Start EXCERPT

Arjun Kadhe (; born 7 January 1994) is an Indian tennis player.

Kadhe has a career high ATP singles ranking of 328 achieved on 27 August 2018. He also has a career high ATP doubles ranking of 133 achieved on 26 September 2022. Kadhe has won 4 ITF Futures singles title. He has also won 3 challenger and 7 ITF Futures doubles titles.

Personal and early Life
Kadhe was born in Pune to Jayant and Rashmi Kadhe. His father supported him for playing tennis. He attended the Symbiosis College of Arts & Commerce before coming to OSU. He also got support from Maharashtra State Lawn Tennis Association (MSLTA) and Lakshya, a sports NGO. He finished his graduation from Oklahoma State University in 2017. During his tenure in Oklahoma Kadhe and his doubles partner Julian Cash became the first doubles team in Oklahoma State history to achieve the top spot in the Intercollegiate Tennis Association Rankings. The pair scripted 34 wins along with prestigious All-America honours at the NCAA Doubles Championship. Kadhe is coached by Hemant Bendrey.

End EXCERPT
Start DATA BLOCK

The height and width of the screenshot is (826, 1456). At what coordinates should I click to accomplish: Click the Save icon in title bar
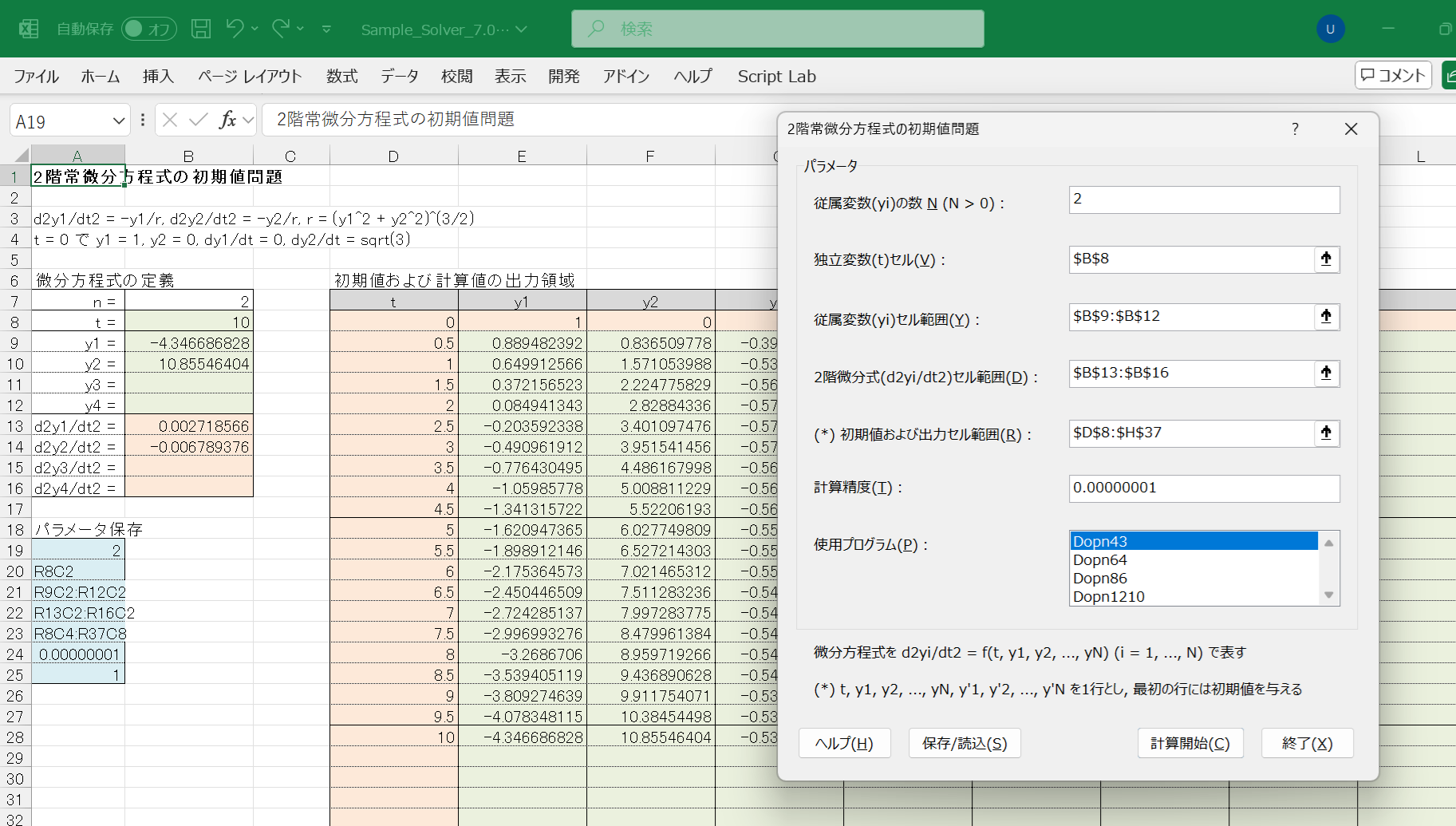(x=201, y=30)
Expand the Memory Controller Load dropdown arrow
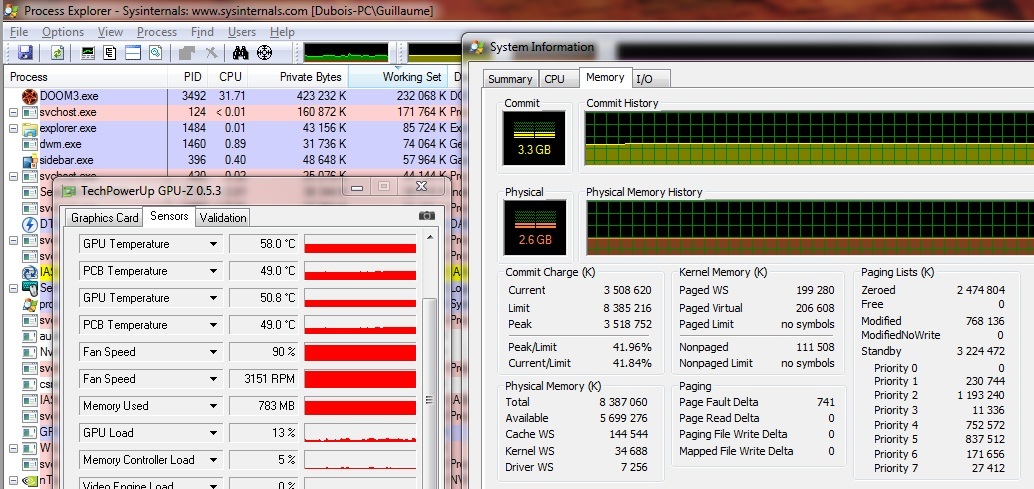 (213, 460)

End DATA BLOCK

- [SHORT EXERCISE] According to the profile of Arjun Kadhe, what made the ranking that he and Julian Cash reached at Oklahoma State a milestone?

- [RESULT] Kadhe and Julian Cash were the first doubles team in Oklahoma State history to reach the top spot in the Intercollegiate Tennis Association Rankings.